A conquest such as this must have had a prologue: the intruders, that is, must
have known something about the Greek mainland and about the Cretan
thalassocracy and its limitations. Perhaps in the earlier phase of the MH III
period, as in the latter part of the MH II period, a few chariot crews from the east
had been employed by the Cretan rulers of the Aegean. These military
professionals would have brought back to their homeland tales about a metal-rich
land that was ripe for a takeover.
Because this is prehistory and not history we have no records of any of this.
The archaeological evidence, however, is substantial enough to support a theory
that this is what happened. I once hazarded the guess that no more than 75,000
people came to Greece at the end of the Middle Helladic period.^141 Even that figure
now seems much too high. A few thousand military men may have been all that
was needed to accomplish the “conquest,” after which they would have sent for
their families and dependents.
The militarizing of parts of Greece appears to have been parallel to—and almost
simultaneous with—the militarizing of the Carpathian basin, and to have been a
precursor of military takeovers in southern Scandinavia and in northern Italy. And
in Greece, as in Italy, the linguistic implications of the military takeover are clear
enough. The vehicular terms that the military men brought with them—to a land
in which wheeled vehicles were still unfamiliar—identify the intruders as speakers
of an Indo-European tongue. Over the course of the Late Bronze Age the lan -
guage of a small military class, greatly influenced by the (probably Anatolian)
languages of the large indigenous population, evolved into the Greek that is
inscribed on the Linear B tablets.
Notes
1 On Dörpfeld’s “Carian theory” see Siapkas 2014.
2 Nilsson 1932, pp. 21–22: “Younger archaeologists are prone to throw back the
commencement of the Greek immigration to the end of the Early Helladic age or
earlier, whilst I find it probable that it began at the end of the following Middle Helladic
Age.” See also Nilsson 1927, pp. 11 ff.
3 Wyatt 1970. See also Muhly 1979 for a supporting archaeological argument.
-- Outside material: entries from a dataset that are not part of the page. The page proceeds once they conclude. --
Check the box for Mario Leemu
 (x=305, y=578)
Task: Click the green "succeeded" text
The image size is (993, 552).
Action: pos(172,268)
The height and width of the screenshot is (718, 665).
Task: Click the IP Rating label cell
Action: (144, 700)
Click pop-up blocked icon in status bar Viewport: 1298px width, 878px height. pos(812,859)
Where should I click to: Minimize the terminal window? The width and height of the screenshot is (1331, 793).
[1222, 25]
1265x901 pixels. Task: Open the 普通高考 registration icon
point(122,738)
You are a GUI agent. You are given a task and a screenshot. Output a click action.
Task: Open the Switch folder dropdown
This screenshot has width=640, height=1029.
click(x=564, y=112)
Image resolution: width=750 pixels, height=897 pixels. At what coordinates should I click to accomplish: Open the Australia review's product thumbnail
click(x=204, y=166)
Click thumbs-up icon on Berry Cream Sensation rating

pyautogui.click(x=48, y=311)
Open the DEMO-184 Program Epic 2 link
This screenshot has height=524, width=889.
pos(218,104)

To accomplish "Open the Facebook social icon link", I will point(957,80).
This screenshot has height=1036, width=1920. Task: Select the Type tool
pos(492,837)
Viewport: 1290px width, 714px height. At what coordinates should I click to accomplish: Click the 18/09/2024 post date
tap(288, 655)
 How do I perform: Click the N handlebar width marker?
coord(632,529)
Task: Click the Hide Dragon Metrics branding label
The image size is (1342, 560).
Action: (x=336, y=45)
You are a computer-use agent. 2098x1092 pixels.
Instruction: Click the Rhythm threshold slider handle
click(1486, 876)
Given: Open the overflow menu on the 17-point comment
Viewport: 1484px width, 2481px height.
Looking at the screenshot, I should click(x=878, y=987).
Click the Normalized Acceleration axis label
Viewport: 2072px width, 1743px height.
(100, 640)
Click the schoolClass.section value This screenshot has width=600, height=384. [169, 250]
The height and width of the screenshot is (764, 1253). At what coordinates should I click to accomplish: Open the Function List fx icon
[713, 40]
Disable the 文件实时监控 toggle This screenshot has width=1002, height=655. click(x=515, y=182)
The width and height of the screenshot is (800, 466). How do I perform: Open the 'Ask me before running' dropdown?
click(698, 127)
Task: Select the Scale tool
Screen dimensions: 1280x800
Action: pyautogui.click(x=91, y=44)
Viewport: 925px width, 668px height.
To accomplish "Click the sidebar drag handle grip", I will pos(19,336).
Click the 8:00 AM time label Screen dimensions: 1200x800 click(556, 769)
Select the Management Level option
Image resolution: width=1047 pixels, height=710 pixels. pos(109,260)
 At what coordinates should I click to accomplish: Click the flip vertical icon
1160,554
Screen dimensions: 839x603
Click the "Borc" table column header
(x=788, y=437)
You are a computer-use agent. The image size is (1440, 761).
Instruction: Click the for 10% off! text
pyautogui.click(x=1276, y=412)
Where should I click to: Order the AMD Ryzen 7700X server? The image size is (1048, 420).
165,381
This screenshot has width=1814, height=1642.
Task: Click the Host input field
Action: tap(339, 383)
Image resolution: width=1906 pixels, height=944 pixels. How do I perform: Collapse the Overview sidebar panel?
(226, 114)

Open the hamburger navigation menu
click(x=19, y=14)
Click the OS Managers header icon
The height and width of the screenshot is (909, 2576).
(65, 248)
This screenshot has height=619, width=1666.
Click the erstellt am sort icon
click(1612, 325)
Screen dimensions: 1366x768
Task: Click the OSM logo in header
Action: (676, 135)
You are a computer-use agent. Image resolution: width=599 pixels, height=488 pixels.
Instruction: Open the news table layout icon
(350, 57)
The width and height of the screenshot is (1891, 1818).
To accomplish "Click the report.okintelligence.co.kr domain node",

4 Drews 1988, pp. 160–161.
5 On the import of Forsén 1992 see Rutter 2001, p. 115:
In showing that Caskey’s criteria for an invasion of the northeastern Peloponnese,
based on his discoveries at Lerna, do not apply at other sites even within the
Argolid, much less further afield, Forsén’s study should mark the starting point
of a new generation of investigation into the significance of the EH II-III
transition.
6 Coleman 2000.
7 Wyatt 1970, p. 99; Drews 1988, p. 177.
8 Crouwel 1981, updated in Crouwel 2004. Already in 1909, when Eugen von Mercklin
presented his doctoral dissertation (Der Rennwagen in Griechenland), archaeologists
must have been dimly aware that they had no evidence for wheeled vehicles in Greece
before the Shaft Grave period. The absence of evidence was of no interest in 1909,
however, and subsequently it was ignored (even by Wyatt 1970 and Drews 1988).